But anyway, here I am talking about the animation in Sausage Party, and isn't that silly. The film is, of course, making all sorts of waves for how edgy and whatnot it is: a not-quite-parody and not-quite-satire of the Pixar-style premise of a secret world where inanimate objects have an elaborate culture unseen by humans, and in this case speak unbelievably dirty lines of dialogue and have wildly acrobatic animated sex. Which is where the comedy comes in, and I suppose it even works: comedy is, after all, the art of unexpected juxtapositions that shock us into laughter. The handful of writers - though bro-auteurs Seth Rogen & Evan Goldberg are quite obviously the ringleaders - know the Pixar model inside and out, from the abrupt switch between sentiment and goofiness to the third-act chase scene, and they alternate between using and mocking these conventions with a fairly high level of success. Insofar as the joke is "this is Toy Story but they talk about fucking and drugs", Sausage Party could not be a better riff, which is all it theoretically takes to make the joke work.

Theoretically. Now, it isn't mine to tell people that what they're laughing at isn't funny, because humor is that most subjective of all things. And the giddiness of the movie is charming and amusing, and I laughed. I did not laugh hard, nor often. In part this is because, to a significant extent, "this is Toy Story but they talk about fucking and drugs" really is the primary gag - the opening 10 minutes or so are an especially dire case of the movie doing nothing whatsoever for a laugh other than dropping in F-bombs, on the grounds that, hell, isn't seeing a toyetic cartoon character say "fuck" for no reason funny?

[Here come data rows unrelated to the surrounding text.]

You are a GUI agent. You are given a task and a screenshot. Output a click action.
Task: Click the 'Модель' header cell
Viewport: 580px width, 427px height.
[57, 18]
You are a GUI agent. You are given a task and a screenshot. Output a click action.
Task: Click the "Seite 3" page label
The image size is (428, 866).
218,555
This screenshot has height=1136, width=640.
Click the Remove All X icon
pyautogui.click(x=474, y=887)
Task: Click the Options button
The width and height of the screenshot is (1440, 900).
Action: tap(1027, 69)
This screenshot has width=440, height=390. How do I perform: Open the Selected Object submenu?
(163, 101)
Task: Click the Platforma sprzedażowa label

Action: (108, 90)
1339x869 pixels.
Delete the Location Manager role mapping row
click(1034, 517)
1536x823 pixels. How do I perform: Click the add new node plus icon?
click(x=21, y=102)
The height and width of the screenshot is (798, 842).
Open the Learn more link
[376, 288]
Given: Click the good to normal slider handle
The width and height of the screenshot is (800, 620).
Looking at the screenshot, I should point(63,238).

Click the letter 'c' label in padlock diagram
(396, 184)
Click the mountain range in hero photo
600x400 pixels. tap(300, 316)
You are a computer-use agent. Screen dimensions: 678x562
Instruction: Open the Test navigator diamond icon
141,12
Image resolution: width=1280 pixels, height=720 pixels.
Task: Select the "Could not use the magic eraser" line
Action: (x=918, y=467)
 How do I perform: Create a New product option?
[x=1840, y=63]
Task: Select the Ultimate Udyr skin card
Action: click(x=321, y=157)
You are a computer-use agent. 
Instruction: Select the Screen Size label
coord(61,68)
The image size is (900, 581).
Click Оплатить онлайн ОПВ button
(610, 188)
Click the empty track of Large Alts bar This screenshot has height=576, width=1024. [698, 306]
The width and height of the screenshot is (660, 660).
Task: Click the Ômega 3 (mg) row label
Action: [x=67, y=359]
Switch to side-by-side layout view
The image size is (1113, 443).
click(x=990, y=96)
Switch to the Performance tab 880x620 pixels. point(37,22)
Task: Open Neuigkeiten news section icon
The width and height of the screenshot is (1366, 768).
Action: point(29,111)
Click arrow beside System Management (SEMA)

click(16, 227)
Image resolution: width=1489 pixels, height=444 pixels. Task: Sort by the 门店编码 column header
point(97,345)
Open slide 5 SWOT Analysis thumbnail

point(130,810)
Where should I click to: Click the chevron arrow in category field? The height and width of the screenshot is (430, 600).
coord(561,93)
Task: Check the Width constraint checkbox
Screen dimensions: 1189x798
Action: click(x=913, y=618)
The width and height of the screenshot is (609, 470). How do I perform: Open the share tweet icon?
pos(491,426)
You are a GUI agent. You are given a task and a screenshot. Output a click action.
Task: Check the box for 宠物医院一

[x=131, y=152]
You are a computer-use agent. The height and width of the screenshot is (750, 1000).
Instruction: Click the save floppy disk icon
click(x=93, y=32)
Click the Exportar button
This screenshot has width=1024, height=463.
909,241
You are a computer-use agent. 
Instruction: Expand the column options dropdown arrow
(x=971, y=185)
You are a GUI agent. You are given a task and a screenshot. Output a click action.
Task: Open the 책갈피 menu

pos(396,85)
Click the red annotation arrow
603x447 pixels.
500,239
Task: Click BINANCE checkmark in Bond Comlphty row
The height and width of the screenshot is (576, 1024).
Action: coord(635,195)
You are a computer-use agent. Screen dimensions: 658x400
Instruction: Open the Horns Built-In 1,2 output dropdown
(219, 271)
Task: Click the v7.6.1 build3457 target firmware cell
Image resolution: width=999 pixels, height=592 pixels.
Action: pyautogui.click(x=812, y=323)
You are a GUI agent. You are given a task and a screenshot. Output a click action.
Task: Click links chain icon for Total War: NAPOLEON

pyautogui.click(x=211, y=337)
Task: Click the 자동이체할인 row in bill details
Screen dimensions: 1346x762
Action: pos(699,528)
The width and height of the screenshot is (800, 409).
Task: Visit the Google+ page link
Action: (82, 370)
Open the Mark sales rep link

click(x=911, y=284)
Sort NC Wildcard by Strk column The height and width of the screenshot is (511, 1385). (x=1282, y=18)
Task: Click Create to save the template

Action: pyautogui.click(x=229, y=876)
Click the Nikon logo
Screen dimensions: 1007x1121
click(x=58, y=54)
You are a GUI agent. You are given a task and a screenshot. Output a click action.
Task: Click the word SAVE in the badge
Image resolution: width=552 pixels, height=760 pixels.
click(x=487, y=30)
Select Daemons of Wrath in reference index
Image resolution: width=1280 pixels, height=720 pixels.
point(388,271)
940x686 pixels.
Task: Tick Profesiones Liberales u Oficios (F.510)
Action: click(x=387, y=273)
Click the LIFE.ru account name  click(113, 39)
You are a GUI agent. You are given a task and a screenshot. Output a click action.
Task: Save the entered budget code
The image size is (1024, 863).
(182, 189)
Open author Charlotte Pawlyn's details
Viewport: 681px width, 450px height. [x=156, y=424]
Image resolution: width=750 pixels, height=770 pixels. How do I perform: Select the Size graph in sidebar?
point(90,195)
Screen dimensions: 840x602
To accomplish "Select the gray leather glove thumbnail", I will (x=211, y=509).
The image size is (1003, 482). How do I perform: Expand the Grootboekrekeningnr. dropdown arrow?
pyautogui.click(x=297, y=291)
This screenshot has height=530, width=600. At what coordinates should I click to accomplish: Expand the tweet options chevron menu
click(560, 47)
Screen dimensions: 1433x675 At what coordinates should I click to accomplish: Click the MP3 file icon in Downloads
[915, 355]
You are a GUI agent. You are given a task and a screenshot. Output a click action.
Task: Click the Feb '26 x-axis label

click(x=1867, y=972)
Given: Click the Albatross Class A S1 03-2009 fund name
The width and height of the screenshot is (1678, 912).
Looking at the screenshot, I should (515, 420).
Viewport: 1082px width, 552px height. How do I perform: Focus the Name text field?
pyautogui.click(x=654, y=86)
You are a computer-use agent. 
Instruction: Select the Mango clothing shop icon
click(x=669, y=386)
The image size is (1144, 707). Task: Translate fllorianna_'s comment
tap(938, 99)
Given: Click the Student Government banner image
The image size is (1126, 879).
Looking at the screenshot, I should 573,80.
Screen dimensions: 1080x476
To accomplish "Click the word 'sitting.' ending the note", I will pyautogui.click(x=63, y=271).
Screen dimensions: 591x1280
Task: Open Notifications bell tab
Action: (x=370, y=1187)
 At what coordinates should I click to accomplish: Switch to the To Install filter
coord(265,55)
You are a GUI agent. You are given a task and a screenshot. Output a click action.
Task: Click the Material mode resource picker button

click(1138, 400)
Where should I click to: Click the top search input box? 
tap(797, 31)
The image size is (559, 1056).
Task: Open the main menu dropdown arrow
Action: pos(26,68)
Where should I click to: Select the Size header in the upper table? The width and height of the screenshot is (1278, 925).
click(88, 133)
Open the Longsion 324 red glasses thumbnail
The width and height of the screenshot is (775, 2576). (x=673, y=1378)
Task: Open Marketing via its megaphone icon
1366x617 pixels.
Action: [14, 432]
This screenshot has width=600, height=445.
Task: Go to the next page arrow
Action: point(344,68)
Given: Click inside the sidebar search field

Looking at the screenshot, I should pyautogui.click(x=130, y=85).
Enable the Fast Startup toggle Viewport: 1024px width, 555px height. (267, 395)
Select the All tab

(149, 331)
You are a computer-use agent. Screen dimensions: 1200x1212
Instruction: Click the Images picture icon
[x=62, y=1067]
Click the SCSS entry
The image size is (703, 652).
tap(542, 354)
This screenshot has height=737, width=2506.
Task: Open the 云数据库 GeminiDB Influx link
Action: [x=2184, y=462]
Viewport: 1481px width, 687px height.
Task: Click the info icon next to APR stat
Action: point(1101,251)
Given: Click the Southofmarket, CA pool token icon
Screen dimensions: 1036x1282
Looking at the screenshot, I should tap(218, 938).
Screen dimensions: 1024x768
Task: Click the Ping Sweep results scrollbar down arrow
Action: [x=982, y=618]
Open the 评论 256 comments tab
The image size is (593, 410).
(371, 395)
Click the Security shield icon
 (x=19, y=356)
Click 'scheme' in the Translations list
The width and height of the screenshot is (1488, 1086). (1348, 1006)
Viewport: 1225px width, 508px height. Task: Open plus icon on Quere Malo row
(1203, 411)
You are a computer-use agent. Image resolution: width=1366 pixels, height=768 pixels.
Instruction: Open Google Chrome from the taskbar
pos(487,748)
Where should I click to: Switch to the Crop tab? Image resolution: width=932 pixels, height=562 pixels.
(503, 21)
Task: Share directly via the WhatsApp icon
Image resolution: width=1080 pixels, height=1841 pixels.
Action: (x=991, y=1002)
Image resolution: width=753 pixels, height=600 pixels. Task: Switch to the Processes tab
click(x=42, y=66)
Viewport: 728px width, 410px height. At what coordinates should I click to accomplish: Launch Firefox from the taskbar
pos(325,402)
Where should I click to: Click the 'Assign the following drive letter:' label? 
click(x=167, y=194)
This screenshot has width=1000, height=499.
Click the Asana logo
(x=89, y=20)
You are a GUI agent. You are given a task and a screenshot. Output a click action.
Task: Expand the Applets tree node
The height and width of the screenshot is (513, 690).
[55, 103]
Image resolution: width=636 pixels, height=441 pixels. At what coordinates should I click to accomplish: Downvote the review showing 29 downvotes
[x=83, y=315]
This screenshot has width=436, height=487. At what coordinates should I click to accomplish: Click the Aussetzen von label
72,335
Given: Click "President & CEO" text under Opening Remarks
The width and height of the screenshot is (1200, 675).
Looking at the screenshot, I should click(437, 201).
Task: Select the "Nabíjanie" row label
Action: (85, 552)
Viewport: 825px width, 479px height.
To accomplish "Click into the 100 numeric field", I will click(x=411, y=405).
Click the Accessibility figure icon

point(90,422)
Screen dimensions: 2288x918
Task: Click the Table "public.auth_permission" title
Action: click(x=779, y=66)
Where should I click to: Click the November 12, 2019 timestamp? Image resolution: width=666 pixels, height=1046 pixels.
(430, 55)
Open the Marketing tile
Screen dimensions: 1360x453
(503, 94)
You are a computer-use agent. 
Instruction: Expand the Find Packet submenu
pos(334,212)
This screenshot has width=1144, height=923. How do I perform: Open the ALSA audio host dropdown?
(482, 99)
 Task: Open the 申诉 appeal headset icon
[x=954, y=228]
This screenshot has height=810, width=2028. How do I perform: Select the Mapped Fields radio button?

And it is. Once. After which point we've gotten the joke. If I can go to the most obvious possibly comparison point, how about South Park: Bigger, Longer & Uncut? That film's creators, Trey Parker & Matt Stone, make a big show of their inaugural "fuck", and then they never again uses that as the joke in and of itself. The joke of something like "Uncle Fucka" is precisely that neither farts nor cursing are actually funny until ramped up to such a degree of absurdity that they cease to mean anything. Sausage Party mostly seems to think that cursing is actually funny, and instead of complicating it, a great deal of the humor is just about escalating it to ever cruder, grander heights. And even there, South Park has it beat: that film understands that if you have a movie full of F-bombs, the climactic joke isn't a whole lot of F-bombs, the climactic joke is that "Barbra Streisand" is the ultimate curse word.

But still, it's quite fearless, that escalation; you can kind of see the wildly over-the-top ending coming from a fair distance away, but the joyful enthusiasm with which the filmmakers pursue it, abandoning even the slightest hint of taste or restraint, is hard to argue against. You can tell that they were a bit ecstatic to make this, ecstatic that they could get away with so very much and do it in a way that's so unbelievably generous to the characters. It's really quite sweet, in fact. I still don't find it funny, but it's sweet.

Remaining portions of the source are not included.